A la una, después de almorzar, estábamos en la estación del ferrocarril, estación libre, sin barrera ni guardianes. El tren paraba en medio de la calle como un ómnibus. Se sube cuando se quiere en aquellos largos vagones, sostenidos en su parte delantera y en la trasera por un sistema de cuatro ruedas. Estos vagones se comunican entre sí por medio de puentecillos que permiten a los viajeros pasearse de un extremo al otro del convoy. A la hora marcada sin que hubiésemos visto ningún empleado, sin sonar campana alguna, sin el menor aviso, la jadeante locomotora adornada como un estuche, como un objeto de orfebrería, se puso en movimiento, arrastrándonos con una velocidad de doce leguas por hora; pero en vez de estar hacinados como en los vagones de los ferrocarriles europeos, podíamos ir y venir a comprar libros y periódicos "no sellados". La estampilla no entra en las costumbres americanas; a ningún censor de aquel país singular se le ha ocurrido la idea de que es preciso vigilar con más cuidado las lecturas de los que leen en un vagón de ferrocarril que la de los que lo hacen en un rincón de su hogar arrellanados cómodamente en un sillón. Todo esto podíamos hacerlo sin tener que esperar a llegar a una estación. Las botillerías ambulantes y las bibliotecas, todo marcha con los viajeros; el tren atravesaba campos sin barreras, y bosques recién desmontados, a riesgo de tropezar con troncos echados por el suelo; con poblaciones nuevas de calles anchas, cruzadas de ferrocarriles, pero a las que aun faltaban las casas; ciudades embellecidas con los nombres más poéticos: Roma, Siracusa, Palmira. Así desfiló a nuestra vista todo el valle del Mohawk, aquel país de Fenimore que pertenece al novelista americano, lo mismo que el país de Rob Roy, a Walter Scott.
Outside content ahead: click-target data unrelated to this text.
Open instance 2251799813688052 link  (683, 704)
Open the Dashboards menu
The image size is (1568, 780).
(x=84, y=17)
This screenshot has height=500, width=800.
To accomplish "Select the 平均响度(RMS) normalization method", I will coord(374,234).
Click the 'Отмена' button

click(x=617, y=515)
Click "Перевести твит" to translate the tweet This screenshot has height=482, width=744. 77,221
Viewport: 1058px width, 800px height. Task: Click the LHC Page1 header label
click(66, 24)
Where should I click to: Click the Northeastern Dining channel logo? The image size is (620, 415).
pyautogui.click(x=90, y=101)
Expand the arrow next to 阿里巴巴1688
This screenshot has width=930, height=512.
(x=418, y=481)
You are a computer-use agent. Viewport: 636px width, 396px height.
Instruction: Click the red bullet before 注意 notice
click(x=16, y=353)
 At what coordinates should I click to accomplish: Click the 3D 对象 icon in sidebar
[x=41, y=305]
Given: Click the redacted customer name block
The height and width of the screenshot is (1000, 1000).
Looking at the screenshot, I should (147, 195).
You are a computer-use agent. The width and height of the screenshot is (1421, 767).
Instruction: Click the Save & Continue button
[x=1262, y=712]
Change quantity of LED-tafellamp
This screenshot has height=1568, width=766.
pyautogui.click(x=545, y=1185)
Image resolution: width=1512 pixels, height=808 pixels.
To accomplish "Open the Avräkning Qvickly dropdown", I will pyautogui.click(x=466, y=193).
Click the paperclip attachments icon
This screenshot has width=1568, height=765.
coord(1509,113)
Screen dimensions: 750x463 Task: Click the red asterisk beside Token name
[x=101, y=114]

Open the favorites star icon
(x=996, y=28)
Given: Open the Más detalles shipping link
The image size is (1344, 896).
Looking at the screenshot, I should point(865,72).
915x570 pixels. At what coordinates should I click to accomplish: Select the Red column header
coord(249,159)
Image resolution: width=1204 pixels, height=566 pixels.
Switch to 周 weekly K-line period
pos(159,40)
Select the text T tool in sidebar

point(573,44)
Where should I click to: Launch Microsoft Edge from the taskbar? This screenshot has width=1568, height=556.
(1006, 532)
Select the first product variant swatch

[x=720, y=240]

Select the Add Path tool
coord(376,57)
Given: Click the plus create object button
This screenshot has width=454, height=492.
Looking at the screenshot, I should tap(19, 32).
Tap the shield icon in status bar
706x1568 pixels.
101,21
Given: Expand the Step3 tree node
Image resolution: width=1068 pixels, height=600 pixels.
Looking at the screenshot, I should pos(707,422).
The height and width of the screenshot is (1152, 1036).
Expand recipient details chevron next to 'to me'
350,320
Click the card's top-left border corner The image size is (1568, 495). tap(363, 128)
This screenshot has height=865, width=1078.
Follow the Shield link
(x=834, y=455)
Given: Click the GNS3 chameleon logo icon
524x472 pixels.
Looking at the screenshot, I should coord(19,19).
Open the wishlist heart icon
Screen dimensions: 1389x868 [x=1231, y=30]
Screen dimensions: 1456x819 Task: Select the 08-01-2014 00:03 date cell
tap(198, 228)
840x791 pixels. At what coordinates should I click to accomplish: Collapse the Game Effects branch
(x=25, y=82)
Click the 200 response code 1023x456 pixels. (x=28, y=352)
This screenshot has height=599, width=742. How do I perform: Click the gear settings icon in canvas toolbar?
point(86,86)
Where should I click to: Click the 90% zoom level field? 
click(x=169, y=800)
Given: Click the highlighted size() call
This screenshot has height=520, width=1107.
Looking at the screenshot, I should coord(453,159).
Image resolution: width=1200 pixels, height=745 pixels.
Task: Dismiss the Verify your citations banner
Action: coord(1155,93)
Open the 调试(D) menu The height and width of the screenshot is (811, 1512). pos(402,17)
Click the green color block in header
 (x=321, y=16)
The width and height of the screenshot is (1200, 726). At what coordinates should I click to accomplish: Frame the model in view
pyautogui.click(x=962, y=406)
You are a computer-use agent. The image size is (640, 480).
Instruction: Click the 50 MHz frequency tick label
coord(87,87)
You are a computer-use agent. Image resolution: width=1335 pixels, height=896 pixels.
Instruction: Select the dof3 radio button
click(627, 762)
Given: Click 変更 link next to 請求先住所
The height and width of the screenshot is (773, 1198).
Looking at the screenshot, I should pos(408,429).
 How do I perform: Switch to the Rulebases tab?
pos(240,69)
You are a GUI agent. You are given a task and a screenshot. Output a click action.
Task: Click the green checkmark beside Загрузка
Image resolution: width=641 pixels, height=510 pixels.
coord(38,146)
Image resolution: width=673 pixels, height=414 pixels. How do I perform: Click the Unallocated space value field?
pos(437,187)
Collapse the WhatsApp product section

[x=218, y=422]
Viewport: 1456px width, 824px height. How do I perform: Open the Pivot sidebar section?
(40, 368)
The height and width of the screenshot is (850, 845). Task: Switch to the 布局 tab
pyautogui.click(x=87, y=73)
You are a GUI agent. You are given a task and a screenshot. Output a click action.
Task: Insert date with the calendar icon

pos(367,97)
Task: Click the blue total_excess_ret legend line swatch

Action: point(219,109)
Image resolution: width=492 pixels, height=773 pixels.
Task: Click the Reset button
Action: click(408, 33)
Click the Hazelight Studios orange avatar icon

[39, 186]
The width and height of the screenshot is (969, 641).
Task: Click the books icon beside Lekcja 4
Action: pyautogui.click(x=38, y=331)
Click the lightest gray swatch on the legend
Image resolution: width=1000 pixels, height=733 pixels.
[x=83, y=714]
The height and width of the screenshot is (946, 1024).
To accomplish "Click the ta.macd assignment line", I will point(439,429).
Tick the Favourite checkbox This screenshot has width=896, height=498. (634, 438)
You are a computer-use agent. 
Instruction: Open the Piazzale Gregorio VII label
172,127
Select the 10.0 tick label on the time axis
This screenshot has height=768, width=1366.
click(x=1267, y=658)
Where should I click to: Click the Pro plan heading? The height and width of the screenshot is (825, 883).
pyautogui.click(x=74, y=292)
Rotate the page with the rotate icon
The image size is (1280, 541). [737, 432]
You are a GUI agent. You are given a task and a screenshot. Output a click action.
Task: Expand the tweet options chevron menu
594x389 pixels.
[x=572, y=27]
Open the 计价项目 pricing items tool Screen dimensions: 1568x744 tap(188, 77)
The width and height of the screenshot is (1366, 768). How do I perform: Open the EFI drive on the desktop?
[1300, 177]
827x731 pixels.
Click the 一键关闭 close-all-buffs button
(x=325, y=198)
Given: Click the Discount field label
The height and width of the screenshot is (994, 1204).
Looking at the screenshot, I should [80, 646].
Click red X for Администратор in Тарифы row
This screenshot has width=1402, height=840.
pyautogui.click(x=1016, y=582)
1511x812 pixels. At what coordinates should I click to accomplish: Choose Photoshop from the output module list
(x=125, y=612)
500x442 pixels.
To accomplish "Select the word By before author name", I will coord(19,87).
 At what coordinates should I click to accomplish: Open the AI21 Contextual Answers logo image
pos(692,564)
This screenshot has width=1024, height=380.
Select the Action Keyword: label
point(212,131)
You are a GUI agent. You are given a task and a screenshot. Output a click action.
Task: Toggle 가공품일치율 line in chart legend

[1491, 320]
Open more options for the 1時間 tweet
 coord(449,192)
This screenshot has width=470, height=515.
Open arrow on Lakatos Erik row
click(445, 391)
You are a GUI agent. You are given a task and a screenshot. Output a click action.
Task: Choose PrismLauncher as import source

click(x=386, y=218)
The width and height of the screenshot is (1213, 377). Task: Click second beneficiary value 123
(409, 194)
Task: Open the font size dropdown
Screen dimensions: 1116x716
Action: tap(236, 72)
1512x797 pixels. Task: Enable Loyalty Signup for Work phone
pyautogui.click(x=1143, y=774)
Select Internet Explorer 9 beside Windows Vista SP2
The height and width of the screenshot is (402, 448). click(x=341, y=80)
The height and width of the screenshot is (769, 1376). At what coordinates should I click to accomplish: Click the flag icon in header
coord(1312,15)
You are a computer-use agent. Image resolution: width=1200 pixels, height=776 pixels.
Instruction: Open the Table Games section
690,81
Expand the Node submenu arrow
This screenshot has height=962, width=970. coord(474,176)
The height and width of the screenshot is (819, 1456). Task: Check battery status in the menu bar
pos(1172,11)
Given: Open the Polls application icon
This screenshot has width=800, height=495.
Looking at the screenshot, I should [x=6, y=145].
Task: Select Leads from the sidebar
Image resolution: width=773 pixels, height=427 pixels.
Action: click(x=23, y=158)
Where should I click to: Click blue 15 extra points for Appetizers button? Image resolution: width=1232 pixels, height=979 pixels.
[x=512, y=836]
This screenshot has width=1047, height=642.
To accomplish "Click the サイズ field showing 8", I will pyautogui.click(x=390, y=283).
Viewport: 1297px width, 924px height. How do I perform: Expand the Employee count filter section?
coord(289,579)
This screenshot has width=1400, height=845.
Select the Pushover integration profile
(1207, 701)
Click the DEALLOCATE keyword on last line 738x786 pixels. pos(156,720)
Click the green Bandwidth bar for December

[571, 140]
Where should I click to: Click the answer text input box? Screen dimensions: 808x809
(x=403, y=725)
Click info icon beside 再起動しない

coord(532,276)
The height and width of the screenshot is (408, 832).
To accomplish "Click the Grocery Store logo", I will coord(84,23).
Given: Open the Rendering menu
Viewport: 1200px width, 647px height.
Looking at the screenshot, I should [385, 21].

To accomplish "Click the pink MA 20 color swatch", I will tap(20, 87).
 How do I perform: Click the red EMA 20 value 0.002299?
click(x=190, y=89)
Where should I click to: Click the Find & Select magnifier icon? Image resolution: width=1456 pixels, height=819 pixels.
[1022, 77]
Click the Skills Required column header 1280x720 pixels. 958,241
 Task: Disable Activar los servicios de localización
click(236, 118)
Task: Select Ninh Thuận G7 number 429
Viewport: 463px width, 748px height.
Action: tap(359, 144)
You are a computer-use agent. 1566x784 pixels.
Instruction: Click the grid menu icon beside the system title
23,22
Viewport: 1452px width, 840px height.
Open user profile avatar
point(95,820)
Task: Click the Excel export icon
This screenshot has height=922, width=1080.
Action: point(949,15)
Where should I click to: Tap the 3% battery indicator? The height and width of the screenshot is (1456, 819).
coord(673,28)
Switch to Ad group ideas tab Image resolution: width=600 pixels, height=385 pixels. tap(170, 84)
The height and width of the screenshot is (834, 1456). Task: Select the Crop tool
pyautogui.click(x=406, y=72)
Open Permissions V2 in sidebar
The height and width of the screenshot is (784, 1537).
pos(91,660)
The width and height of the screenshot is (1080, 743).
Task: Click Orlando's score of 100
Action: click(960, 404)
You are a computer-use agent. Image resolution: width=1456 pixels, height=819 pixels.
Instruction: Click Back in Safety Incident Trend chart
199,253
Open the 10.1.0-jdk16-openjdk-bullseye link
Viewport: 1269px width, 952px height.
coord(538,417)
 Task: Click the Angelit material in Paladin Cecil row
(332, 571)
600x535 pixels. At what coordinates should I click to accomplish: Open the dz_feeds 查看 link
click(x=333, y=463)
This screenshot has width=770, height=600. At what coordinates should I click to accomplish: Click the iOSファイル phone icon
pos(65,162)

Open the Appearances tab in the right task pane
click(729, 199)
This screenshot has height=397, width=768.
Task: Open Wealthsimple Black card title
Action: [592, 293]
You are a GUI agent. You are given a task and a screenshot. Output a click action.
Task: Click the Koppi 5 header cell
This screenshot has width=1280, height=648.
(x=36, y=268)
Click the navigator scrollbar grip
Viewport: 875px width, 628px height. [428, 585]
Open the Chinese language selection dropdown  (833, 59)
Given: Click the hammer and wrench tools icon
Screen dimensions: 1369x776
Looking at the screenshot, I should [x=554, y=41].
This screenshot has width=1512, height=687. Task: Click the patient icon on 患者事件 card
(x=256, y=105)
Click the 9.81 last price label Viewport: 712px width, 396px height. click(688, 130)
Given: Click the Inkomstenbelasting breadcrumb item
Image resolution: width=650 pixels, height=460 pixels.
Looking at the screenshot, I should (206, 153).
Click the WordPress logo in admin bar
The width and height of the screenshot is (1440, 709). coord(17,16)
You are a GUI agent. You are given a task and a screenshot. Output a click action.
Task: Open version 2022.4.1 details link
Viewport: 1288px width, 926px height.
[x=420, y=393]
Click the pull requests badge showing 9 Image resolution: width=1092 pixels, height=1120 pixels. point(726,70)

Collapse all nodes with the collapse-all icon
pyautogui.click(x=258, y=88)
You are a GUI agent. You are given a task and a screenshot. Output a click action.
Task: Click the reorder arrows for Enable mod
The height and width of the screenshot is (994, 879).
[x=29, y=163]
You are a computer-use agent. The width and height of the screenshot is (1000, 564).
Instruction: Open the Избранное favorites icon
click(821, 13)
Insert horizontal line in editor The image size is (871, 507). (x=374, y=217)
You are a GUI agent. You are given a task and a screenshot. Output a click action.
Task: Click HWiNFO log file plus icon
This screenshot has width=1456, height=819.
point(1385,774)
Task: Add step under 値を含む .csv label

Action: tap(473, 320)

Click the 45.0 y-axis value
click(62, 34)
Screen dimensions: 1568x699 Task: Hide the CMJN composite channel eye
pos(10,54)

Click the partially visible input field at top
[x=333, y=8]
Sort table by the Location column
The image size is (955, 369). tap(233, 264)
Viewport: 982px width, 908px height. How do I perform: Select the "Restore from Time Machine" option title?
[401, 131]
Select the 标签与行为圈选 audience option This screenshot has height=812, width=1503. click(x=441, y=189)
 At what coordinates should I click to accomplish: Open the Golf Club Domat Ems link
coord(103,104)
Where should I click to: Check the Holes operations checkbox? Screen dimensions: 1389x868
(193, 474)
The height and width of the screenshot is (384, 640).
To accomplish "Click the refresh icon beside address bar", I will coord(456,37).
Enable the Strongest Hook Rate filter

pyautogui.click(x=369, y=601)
En el horizonte, brilló por un momento el lago Ontario, teatro de las escenas de la obra maestra de Cooper.

Aquel teatro de la gran epopeya de Bas de Cuir, región salvaje poco tiempo antes, es un campo muy bien cultivado en la actualidad.

Esto no agradaba al doctor. Se obstinaba en llamarme Ojo de Halcón, y no respondía más que por el nombre de Chingakook.

A las once de la noche cambiábamos de tren en Rochester, y pasabamos las corrientes del Tennesee, que huían en forma de cascadas bajo los vagones. A las dos de la madrugada después de haber costeado el Niágara sin verlo, durante algunas leguas, llegamos a la ciudad de Niagara Falls, y el doctor me condujo a una magnífica fonda llamada Cataract House.